Na reta final, o jornalista Gêneton, de Lucas Galvino, e o fotógrafo, interpretado por Kaysar Dadour, são inseridos na trama, trazendo consigo um novo olhar: o da imagem como memória. A fotografia, antes quase mística, agora é testemunha e denúncia. A narrativa se assume como metáfora metalinguística. O cinema entra em cena, não apenas como estética, mas como ferramenta de combate. A história do cangaço é contada para não ser esquecida. A câmera registra, o sol ilumina, mas é o povo que transforma a imagem em verdade.

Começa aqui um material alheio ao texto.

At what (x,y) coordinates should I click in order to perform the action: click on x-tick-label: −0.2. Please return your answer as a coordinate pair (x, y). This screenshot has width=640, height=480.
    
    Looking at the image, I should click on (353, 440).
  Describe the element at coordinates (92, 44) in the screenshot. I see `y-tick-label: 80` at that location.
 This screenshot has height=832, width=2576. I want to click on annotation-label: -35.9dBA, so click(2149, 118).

Petúnia, vivida com delicadeza por Larissa Góes, também atravessa um arco de ressurreição nesta segunda fase, caminhando poeticamente em paralelo ao de sua mãe de criação, Aniete, interpretada com intensidade por Dani Barros. Juntas, elas desenham uma trajetória de empoderamento feminino que não se limita ao discurso, mas pulsa em ação concreta, em afetos reconstruídos e em força comunitária.
Aniete rompe as amarras do patriarcado e da misoginia não com palavras de ordem, mas com o amor incondicional pela filha que escolheu criar, e que agora se torna um símbolo de resistência em Santa Cruz. É por meio dessa relação que floresce como liderança silenciosa, catalisando a união das mulheres da cidade em paralelo à luta pelo voto feminino, não como conquista de elite, mas como direito urgente do povo.
Já Fabiano, de Marco França, que antes parecia coadjuvante sem destino atuando como o alívio sonoro do grupo, com sua sanfona sempre em mãos, surpreende com uma virada emocional pungente. Sua atuação, mais contida, é como brasa que queima sem alarde em uma vela que já se desfez frente aos conflitos do cangaço.
O tema da violência doméstica aparece como última ferida aberta. Usar o vilão como foco dessa trama é acertado. É pela mão do carrasco que se entende o ciclo da dor. Soraia rompe na narrativa como surpresa tardia, mas de potência inegociável, encarnada com precisão por Carla Salle. Sua presença é turbulenta, como estrada de barro recém-molhada pela chuva do sertão: cada passo é deslizamento, cada gesto uma luta contra o afundamento. Sua atuação ocupa os silêncios com pulsação viva, como quem respira entre os escombros.
Soraia não é só personagem, é personificação do próprio sertão: estilhaçada pelo calor escaldante, marcada pela brutalidade cotidiana, mas ainda assim movida por uma fome de vida. Ela atravessa a trama como quem sobrevive a um castigo imposto por séculos de descaso e misoginia, buscando abrigo numa terra que insiste em expulsar os seus semelhantes.
A segunda fase de Guerreiros do Sol reafirma o que a primeira já prometia como um manifesto na linguagem de um cordel audiovisual feito com pólvora, suor e saudade. A arte brasileira aqui não pede licença, ela invade como sol do meio-dia e grita feito tambor de cangaço. E é Rosa, com sua narração já marcada pelo timbre firme e lírico de Isadora Cruz, quem nos embala no desfecho como quem reza uma última prece suave, mas gravada a ferro no tempo.
Sua voz não é apenas ponte entre nós e os personagens. É uma cicatriz que narra. É uma oração sertaneja e, ao som de “Mulher Rendeira”, celebra a vibrância da vida no sertão. Não como quem idealiza, mas como quem sobreviveu. Como quem viu tudo desmoronar e, ainda assim, se recusou a virar pó.
Ela canta não para esquecer, mas para lembrar. E o sertão, cansado e em chamas, se rende ao encanto da canção de Virgulino Ferreira da Silva, o Lampião.